Recursos.-Conforme al art. 466.1 de la Ley de Enjuiciamiento Civil 1/2000, contra las sentencias dictadas por las Audiencias Provinciales en la segunda instancia de cualquier tipo de proceso civil podrán las partes legitimadas optar por interponer el recurso extraordinario por infracción procesal por el recurso de casación, por los motivos respectivamente establecidos en los arts. 469 y 477 de aquella.
Órgano competente.- Es el órgano competente para conocer de ambos recursos -si bien respecto del extraordinario por infracción procesal sólo lo s con carácter transitorio- la Sala Primera de lo Civil del Tribunal Supremo.

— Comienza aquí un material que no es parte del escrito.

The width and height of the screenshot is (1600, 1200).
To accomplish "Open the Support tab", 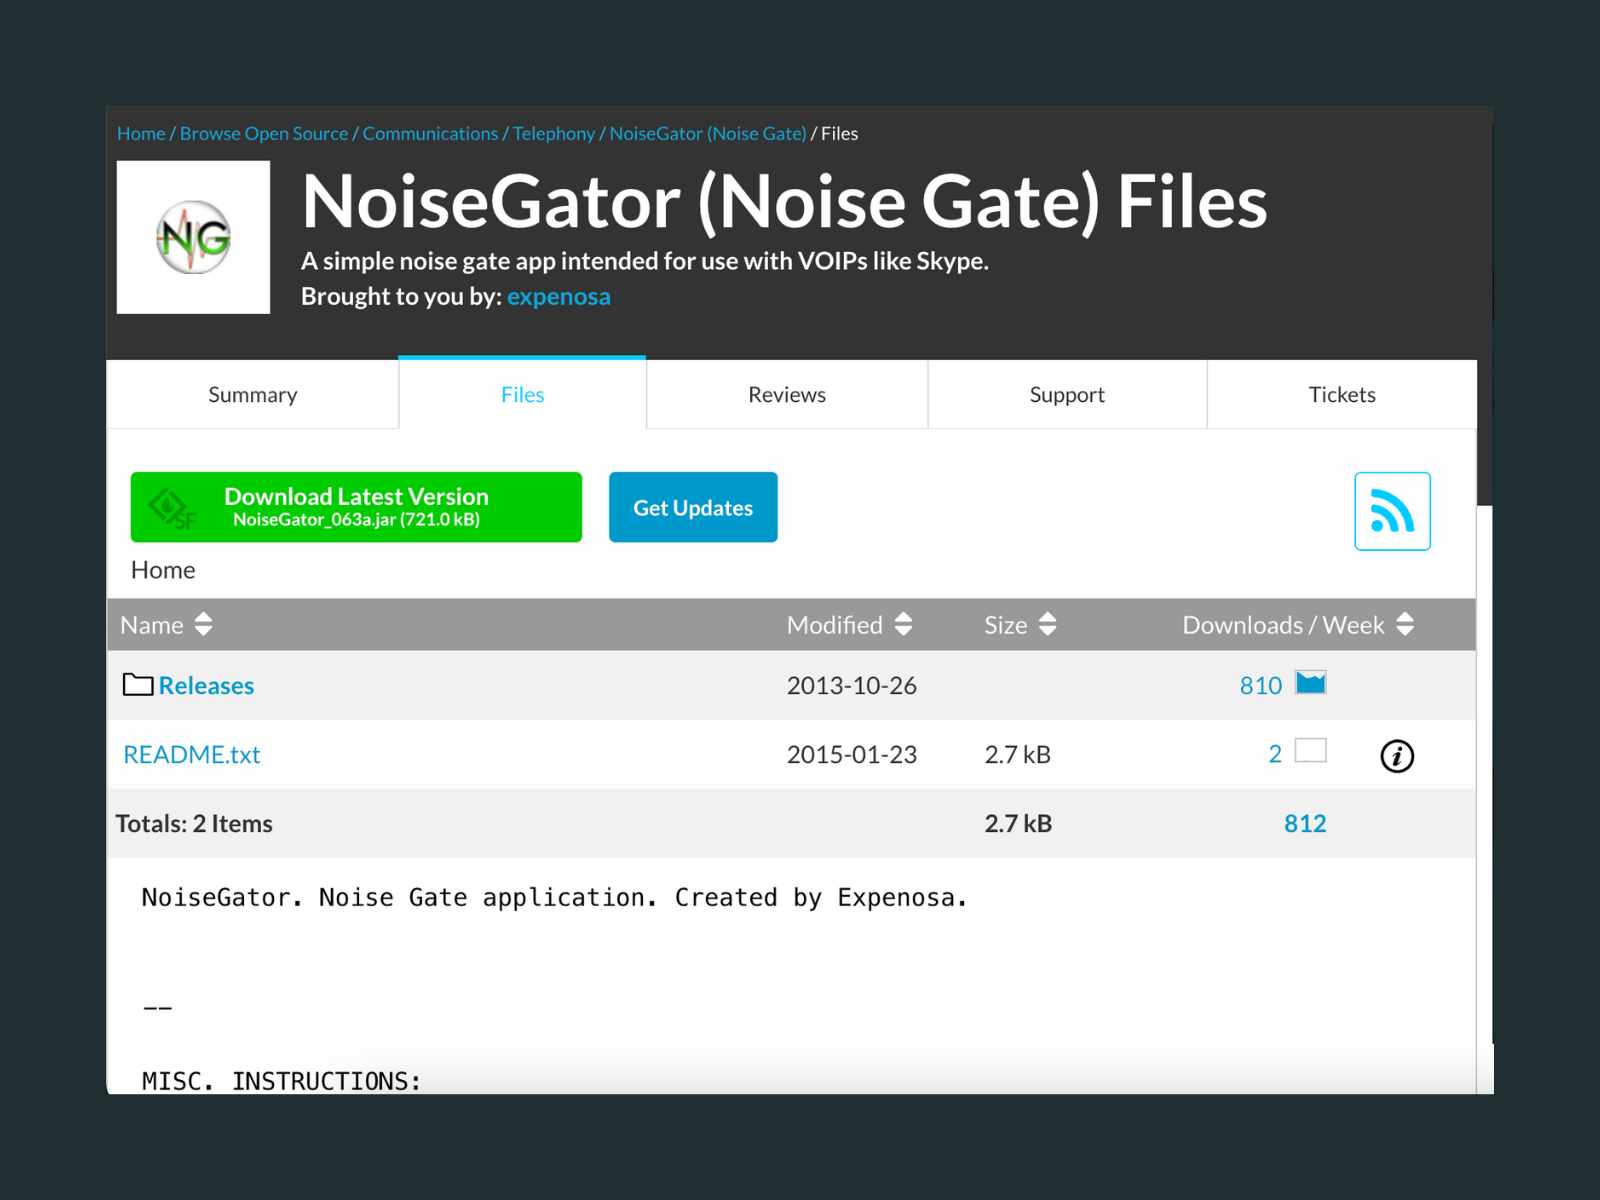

Plazo y forma para interponerlos. -Ambos recursos deberán interponerse mediante escrito presentado ante esta Audiencia Provincial en el plazo de veinte días a contar desde el siguiente a la notificación de la sentencia, suscrito por Procurador y autorizado por Letrado legalmente habilitados para actuar ante este Tribunal.
Aclaración y subsanación de defectos.-Las partes podrán pedir aclaración de la sentencia o la rectificación de errores materiales en el plazo de dos días; y la subsanación de otros defectos u omisiones en que aquella incurriere, en el de cinco días.
- No obstante lo anterior, podrán utilizar cualquier otro recurso que estimen oportuno.
- Debiéndose acreditar, en virtud de la disposición adicional 15ª de la L.O. 1/2009 de 3 de Noviembre, el justificante de la consignación de depósito para recurrir en la cuenta de esta sección de la Audiencia Provincial, debiéndose especificar la clave del tipo de recurso
Así por esta sentencia, definitivamente juzgando, lo pronunciamos, mandamos y firmamos.
PUBLICACIÓN.- Leída y publicada que fue la anterior sentencia por los Iltmos. Sres. Magistrados que la firman, estando celebrando Audiencia Pública el mismo día de su fecha, de todo lo cual doy fe.